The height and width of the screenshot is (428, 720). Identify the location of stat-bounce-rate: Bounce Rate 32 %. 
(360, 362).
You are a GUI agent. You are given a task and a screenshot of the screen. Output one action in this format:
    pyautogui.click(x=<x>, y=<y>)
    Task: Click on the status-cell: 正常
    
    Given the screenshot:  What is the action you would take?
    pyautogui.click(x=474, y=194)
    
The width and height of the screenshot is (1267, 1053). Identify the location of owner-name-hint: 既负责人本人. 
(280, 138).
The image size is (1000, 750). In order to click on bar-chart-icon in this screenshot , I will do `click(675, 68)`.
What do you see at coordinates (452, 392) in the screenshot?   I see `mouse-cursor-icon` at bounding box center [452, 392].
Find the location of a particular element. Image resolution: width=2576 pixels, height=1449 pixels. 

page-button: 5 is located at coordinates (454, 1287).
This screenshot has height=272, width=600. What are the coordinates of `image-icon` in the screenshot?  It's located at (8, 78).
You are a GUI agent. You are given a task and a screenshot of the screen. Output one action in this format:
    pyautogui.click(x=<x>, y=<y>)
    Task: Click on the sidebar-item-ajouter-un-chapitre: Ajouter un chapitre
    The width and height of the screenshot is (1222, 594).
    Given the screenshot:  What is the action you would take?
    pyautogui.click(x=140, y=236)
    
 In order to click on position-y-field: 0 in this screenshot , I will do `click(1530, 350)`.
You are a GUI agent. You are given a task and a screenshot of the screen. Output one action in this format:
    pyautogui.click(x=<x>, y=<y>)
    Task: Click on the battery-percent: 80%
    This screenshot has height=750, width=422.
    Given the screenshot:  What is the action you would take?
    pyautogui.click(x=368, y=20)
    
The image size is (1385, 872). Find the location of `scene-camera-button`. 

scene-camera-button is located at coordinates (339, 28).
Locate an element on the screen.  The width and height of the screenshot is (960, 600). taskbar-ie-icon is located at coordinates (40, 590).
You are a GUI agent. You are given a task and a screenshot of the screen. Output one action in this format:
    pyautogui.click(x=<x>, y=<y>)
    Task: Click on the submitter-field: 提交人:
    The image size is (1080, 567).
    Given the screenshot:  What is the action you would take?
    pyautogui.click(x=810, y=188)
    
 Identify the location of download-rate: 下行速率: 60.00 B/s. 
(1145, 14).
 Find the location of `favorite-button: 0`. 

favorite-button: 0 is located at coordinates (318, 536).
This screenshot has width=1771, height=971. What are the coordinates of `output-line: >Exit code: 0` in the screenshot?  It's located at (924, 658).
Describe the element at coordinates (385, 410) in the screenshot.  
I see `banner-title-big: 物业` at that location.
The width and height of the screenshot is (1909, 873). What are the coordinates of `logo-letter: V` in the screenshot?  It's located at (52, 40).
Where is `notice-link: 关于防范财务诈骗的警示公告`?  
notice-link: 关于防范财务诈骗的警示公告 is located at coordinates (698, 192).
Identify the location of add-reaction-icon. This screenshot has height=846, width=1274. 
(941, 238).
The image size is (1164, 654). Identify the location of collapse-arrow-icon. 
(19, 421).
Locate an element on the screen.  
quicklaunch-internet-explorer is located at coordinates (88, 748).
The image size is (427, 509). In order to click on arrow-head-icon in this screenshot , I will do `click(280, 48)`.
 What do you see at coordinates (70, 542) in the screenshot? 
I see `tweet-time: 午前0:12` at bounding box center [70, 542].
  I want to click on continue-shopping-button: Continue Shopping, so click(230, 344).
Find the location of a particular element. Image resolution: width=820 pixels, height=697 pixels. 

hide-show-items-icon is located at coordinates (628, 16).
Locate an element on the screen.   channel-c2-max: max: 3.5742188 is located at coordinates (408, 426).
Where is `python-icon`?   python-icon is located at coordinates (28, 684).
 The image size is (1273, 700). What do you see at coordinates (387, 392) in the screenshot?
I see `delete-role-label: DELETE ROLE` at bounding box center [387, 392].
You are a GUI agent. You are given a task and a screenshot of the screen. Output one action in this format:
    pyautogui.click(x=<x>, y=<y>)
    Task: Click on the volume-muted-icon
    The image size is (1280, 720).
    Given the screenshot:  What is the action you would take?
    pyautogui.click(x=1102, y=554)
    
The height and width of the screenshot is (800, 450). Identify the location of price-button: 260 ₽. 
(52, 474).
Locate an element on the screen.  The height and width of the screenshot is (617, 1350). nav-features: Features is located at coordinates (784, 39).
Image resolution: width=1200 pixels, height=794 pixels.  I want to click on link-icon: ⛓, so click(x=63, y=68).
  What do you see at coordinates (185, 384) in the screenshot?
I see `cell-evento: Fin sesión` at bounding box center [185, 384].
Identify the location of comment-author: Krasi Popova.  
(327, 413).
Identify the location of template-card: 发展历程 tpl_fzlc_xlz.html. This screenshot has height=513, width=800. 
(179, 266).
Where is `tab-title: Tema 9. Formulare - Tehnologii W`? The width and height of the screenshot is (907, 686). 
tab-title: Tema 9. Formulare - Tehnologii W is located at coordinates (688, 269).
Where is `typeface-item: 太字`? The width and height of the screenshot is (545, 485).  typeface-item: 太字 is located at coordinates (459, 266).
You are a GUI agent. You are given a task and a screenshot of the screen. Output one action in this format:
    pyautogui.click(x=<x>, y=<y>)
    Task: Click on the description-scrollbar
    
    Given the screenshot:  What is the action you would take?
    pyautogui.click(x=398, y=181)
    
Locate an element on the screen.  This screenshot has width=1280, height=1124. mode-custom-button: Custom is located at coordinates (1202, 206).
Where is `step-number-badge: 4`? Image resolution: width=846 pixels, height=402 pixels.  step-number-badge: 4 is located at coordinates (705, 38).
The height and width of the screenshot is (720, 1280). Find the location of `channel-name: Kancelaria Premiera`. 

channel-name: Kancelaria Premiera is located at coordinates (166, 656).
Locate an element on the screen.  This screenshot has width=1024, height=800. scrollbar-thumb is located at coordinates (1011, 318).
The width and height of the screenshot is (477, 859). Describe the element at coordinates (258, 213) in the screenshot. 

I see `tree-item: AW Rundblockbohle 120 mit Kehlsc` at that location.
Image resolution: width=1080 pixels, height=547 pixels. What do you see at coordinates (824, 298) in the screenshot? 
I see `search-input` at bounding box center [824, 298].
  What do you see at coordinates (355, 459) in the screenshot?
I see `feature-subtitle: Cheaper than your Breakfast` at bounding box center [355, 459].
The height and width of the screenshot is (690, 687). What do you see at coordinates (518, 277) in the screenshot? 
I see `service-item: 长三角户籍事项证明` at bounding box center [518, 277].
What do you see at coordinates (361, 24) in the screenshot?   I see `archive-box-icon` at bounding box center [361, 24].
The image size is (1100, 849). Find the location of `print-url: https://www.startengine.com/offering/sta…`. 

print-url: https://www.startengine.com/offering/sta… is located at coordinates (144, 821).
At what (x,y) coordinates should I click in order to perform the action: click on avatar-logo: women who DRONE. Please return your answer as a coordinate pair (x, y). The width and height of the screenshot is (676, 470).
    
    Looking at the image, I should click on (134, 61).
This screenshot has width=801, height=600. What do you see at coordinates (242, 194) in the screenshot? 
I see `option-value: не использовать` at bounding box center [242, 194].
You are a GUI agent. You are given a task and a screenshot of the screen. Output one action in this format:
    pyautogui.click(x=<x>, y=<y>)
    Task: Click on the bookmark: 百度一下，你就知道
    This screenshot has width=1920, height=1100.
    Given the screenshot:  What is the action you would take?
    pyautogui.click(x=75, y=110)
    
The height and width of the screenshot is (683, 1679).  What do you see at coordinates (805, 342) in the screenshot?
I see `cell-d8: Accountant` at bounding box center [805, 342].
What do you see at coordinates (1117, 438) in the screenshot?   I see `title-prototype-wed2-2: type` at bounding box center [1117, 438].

## What the task requires
Copy every one of the records above word for word, with no changes.

## Task result
The height and width of the screenshot is (428, 720). Identify the location of stat-bounce-rate: Bounce Rate 32 %. 
(360, 362).
You are a GUI agent. You are given a task and a screenshot of the screen. Output one action in this format:
    pyautogui.click(x=<x>, y=<y>)
    Task: Click on the status-cell: 正常
    
    Given the screenshot:  What is the action you would take?
    pyautogui.click(x=474, y=194)
    
The width and height of the screenshot is (1267, 1053). Identify the location of owner-name-hint: 既负责人本人. 
(280, 138).
The image size is (1000, 750). In order to click on bar-chart-icon in this screenshot , I will do `click(675, 68)`.
What do you see at coordinates (452, 392) in the screenshot?   I see `mouse-cursor-icon` at bounding box center [452, 392].
Find the location of a particular element. Image resolution: width=2576 pixels, height=1449 pixels. 

page-button: 5 is located at coordinates (454, 1287).
This screenshot has height=272, width=600. What are the coordinates of `image-icon` in the screenshot?  It's located at (8, 78).
You are a GUI agent. You are given a task and a screenshot of the screen. Output one action in this format:
    pyautogui.click(x=<x>, y=<y>)
    Task: Click on the sidebar-item-ajouter-un-chapitre: Ajouter un chapitre
    The width and height of the screenshot is (1222, 594).
    Given the screenshot:  What is the action you would take?
    pyautogui.click(x=140, y=236)
    
 In order to click on position-y-field: 0 in this screenshot , I will do `click(1530, 350)`.
You are a GUI agent. You are given a task and a screenshot of the screen. Output one action in this format:
    pyautogui.click(x=<x>, y=<y>)
    Task: Click on the battery-percent: 80%
    This screenshot has height=750, width=422.
    Given the screenshot:  What is the action you would take?
    pyautogui.click(x=368, y=20)
    
The image size is (1385, 872). Find the location of `scene-camera-button`. 

scene-camera-button is located at coordinates (339, 28).
Locate an element on the screen.  The width and height of the screenshot is (960, 600). taskbar-ie-icon is located at coordinates (40, 590).
You are a GUI agent. You are given a task and a screenshot of the screen. Output one action in this format:
    pyautogui.click(x=<x>, y=<y>)
    Task: Click on the submitter-field: 提交人:
    The image size is (1080, 567).
    Given the screenshot:  What is the action you would take?
    pyautogui.click(x=810, y=188)
    
 Identify the location of download-rate: 下行速率: 60.00 B/s. 
(1145, 14).
 Find the location of `favorite-button: 0`. 

favorite-button: 0 is located at coordinates (318, 536).
This screenshot has width=1771, height=971. What are the coordinates of `output-line: >Exit code: 0` in the screenshot?  It's located at (924, 658).
Describe the element at coordinates (385, 410) in the screenshot.  
I see `banner-title-big: 物业` at that location.
The width and height of the screenshot is (1909, 873). What are the coordinates of `logo-letter: V` in the screenshot?  It's located at (52, 40).
Where is `notice-link: 关于防范财务诈骗的警示公告`?  
notice-link: 关于防范财务诈骗的警示公告 is located at coordinates (698, 192).
Identify the location of add-reaction-icon. This screenshot has height=846, width=1274. 
(941, 238).
The image size is (1164, 654). Identify the location of collapse-arrow-icon. 
(19, 421).
Locate an element on the screen.  
quicklaunch-internet-explorer is located at coordinates (88, 748).
The image size is (427, 509). In order to click on arrow-head-icon in this screenshot , I will do `click(280, 48)`.
 What do you see at coordinates (70, 542) in the screenshot? 
I see `tweet-time: 午前0:12` at bounding box center [70, 542].
  I want to click on continue-shopping-button: Continue Shopping, so click(230, 344).
Find the location of a particular element. Image resolution: width=820 pixels, height=697 pixels. 

hide-show-items-icon is located at coordinates (628, 16).
Locate an element on the screen.   channel-c2-max: max: 3.5742188 is located at coordinates (408, 426).
Where is `python-icon`?   python-icon is located at coordinates (28, 684).
 The image size is (1273, 700). What do you see at coordinates (387, 392) in the screenshot?
I see `delete-role-label: DELETE ROLE` at bounding box center [387, 392].
You are a GUI agent. You are given a task and a screenshot of the screen. Output one action in this format:
    pyautogui.click(x=<x>, y=<y>)
    Task: Click on the volume-muted-icon
    The image size is (1280, 720).
    Given the screenshot:  What is the action you would take?
    pyautogui.click(x=1102, y=554)
    
The height and width of the screenshot is (800, 450). Identify the location of price-button: 260 ₽. 
(52, 474).
Locate an element on the screen.  The height and width of the screenshot is (617, 1350). nav-features: Features is located at coordinates (784, 39).
Image resolution: width=1200 pixels, height=794 pixels.  I want to click on link-icon: ⛓, so click(x=63, y=68).
  What do you see at coordinates (185, 384) in the screenshot?
I see `cell-evento: Fin sesión` at bounding box center [185, 384].
Identify the location of comment-author: Krasi Popova.  
(327, 413).
Identify the location of template-card: 发展历程 tpl_fzlc_xlz.html. This screenshot has height=513, width=800. 
(179, 266).
Where is `tab-title: Tema 9. Formulare - Tehnologii W`? The width and height of the screenshot is (907, 686). 
tab-title: Tema 9. Formulare - Tehnologii W is located at coordinates (688, 269).
Where is `typeface-item: 太字`? The width and height of the screenshot is (545, 485).  typeface-item: 太字 is located at coordinates (459, 266).
You are a GUI agent. You are given a task and a screenshot of the screen. Output one action in this format:
    pyautogui.click(x=<x>, y=<y>)
    Task: Click on the description-scrollbar
    
    Given the screenshot:  What is the action you would take?
    pyautogui.click(x=398, y=181)
    
Locate an element on the screen.  This screenshot has width=1280, height=1124. mode-custom-button: Custom is located at coordinates (1202, 206).
Where is `step-number-badge: 4`? Image resolution: width=846 pixels, height=402 pixels.  step-number-badge: 4 is located at coordinates (705, 38).
The height and width of the screenshot is (720, 1280). Find the location of `channel-name: Kancelaria Premiera`. 

channel-name: Kancelaria Premiera is located at coordinates (166, 656).
Locate an element on the screen.  This screenshot has width=1024, height=800. scrollbar-thumb is located at coordinates (1011, 318).
The width and height of the screenshot is (477, 859). Describe the element at coordinates (258, 213) in the screenshot. 

I see `tree-item: AW Rundblockbohle 120 mit Kehlsc` at that location.
Image resolution: width=1080 pixels, height=547 pixels. What do you see at coordinates (824, 298) in the screenshot? 
I see `search-input` at bounding box center [824, 298].
  What do you see at coordinates (355, 459) in the screenshot?
I see `feature-subtitle: Cheaper than your Breakfast` at bounding box center [355, 459].
The height and width of the screenshot is (690, 687). What do you see at coordinates (518, 277) in the screenshot? 
I see `service-item: 长三角户籍事项证明` at bounding box center [518, 277].
What do you see at coordinates (361, 24) in the screenshot?   I see `archive-box-icon` at bounding box center [361, 24].
The image size is (1100, 849). Find the location of `print-url: https://www.startengine.com/offering/sta…`. 

print-url: https://www.startengine.com/offering/sta… is located at coordinates (144, 821).
At what (x,y) coordinates should I click in order to perform the action: click on avatar-logo: women who DRONE. Please return your answer as a coordinate pair (x, y). The width and height of the screenshot is (676, 470).
    
    Looking at the image, I should click on (134, 61).
This screenshot has width=801, height=600. What do you see at coordinates (242, 194) in the screenshot? 
I see `option-value: не использовать` at bounding box center [242, 194].
You are a GUI agent. You are given a task and a screenshot of the screen. Output one action in this format:
    pyautogui.click(x=<x>, y=<y>)
    Task: Click on the bookmark: 百度一下，你就知道
    This screenshot has width=1920, height=1100.
    Given the screenshot:  What is the action you would take?
    pyautogui.click(x=75, y=110)
    
The height and width of the screenshot is (683, 1679).  What do you see at coordinates (805, 342) in the screenshot?
I see `cell-d8: Accountant` at bounding box center [805, 342].
What do you see at coordinates (1117, 438) in the screenshot?   I see `title-prototype-wed2-2: type` at bounding box center [1117, 438].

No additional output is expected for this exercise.